Щурясь от ветра, обхожу снегоходы, запуская двигатели на прогрев, потом набираю охапку дров и бросаю в почти потухший костёр. Ветер быстро раздувает пламя. Глянув на часы, решаю покурить. Сигарета успокаивает. В голове прокручиваются события последних дней. Как много сделано! А воспоминаний о приключениях наверняка хватит на всю оставшуюся жизнь. Всё, пора. Окурок летит в огонь. Кряхтя поднимаюсь, иду будить народ.
Коллектив просыпается не спеша. Мои тревожные интонации оставляют всех равнодушными. Первым вылезает Егор и после недолгого отсутствия окунается в привычную атмосферу горячих моторов. Поколдовав над машинами, он удовлетворённо кивает и возвращается в палатку, только для того, чтобы вытолкать на свет божий Сан Саныча. Тот на пару минут присаживается к огоньку и взахлёб рассказывает странный сон. Чувствую, это произведение многосерийное, а времени мало. Машу руками и жестом прошу его заняться делом. Выгребает наружу и Потапов. На слегка заспанной физиономии – улыбка. Мой рассказ о предчувствии не затронул ни одну из его чувствительных душевных нот.
– Интуиция – это, конечно, не шутки. Это, бери выше, – анекдот. Серый, не надо усложнять простое. Действуем согласно плану, а если что сбойнёт, что ж, мы готовы, и не паникуй! Надо быть настороже. – Он вроде хохмит, но на лице нет улыбки.
– Ребятам стоит сказать, скрывать нет смысла. – И, видя одобряющий кивок друга, повторяю: – Скрывать не надо – они уже многое пережили.
Лёгкий завтрак перед дорогой. Сбившись в кучу в нашей палатке, набираемся тепла. За едой поднимаю тему возможных неприятностей и, если честно, никого не вдохновляю. Мои слова о смертельной опасности, можно сказать, проигнорированы. Поев, начинаем упаковываться в комбинезоны. Делаем это с особой тщательностью: не скоро теперь их снять придётся, пожалуй, только в Ивделе.

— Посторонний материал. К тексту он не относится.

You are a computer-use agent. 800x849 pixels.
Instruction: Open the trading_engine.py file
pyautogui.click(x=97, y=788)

Техника разогрета, а груз уложен ещё с вечера, поэтому, присев на несколько секунд, дабы не нарушить традицию, трогаемся в путь. За нами остаётся кусочек освещённого леса, который быстро исчезает в снежной мгле...

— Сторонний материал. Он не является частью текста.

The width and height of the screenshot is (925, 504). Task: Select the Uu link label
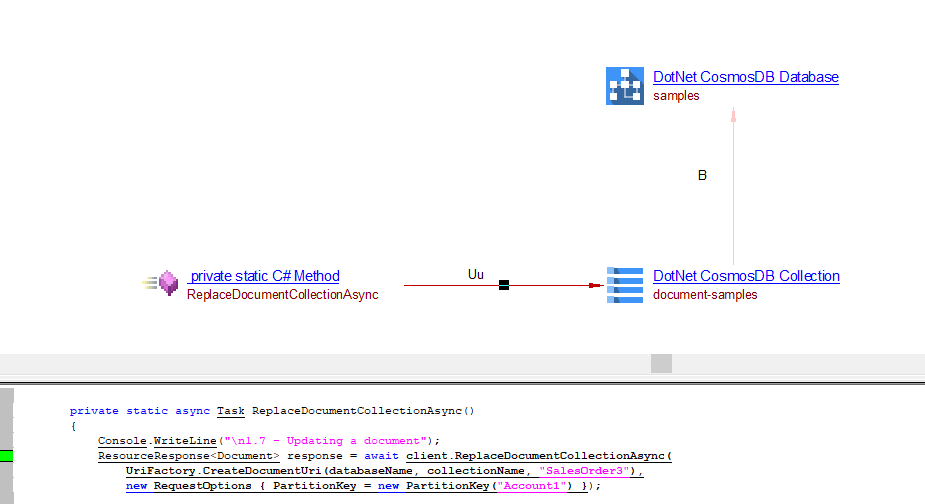[476, 274]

Ночь ещё не собиралась сдавать свои права и до рассвета не меньше пары часов, как идущий впереди Потапов останавливается и стопорит движение.
– Глуши моторы! – проваливаясь по колено в снег, Михалыч идёт ко мне: – Серёг, я, конечно, могу ошибиться, но, кажется, были вспышки света над деревьями. Помнишь, если ехать с той стороны, то как раз там довольно резкий подъём. И если мне не привиделось, то кто-то скоро будет вон на том повороте просеки, – Саша указывает рукой в темноту, но, понимая, что мне это ничего не говорит, продолжает, – метров пятьсот отсюда. Давай, на всякий случай, развернём машины. Кажется – по нашу душу гости. Готовь-ка, Викторыч, стволы. Эй! Егор, Санька, разворачиваемся!

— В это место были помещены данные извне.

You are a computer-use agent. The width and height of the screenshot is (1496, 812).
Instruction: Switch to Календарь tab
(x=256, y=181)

Трудности путешествия многому научили нашу команду. И, если вначале мы во многом полагались только на опыт Александра, действуя лишь по его указаниям, то сейчас у нас вполне жизнеспособная бригада, где каждый отвечает за своё. Так или иначе, спустя минуту после приказа наша техника стояла под прикрытием нескольких сосен в густом подлеске. Моторы уже не глушим: мимо нас не проедут, а если и проедут, то по следам быстро догонят, и придётся драться посреди леса. Такой вариант никого не устраивает, поэтому принимаем решение вернуться в лагерь и там на знакомых позициях занять оборону. Хорошо ещё, что заряды на поляне остались – это хоть невеликие козыри, но они в наших руках.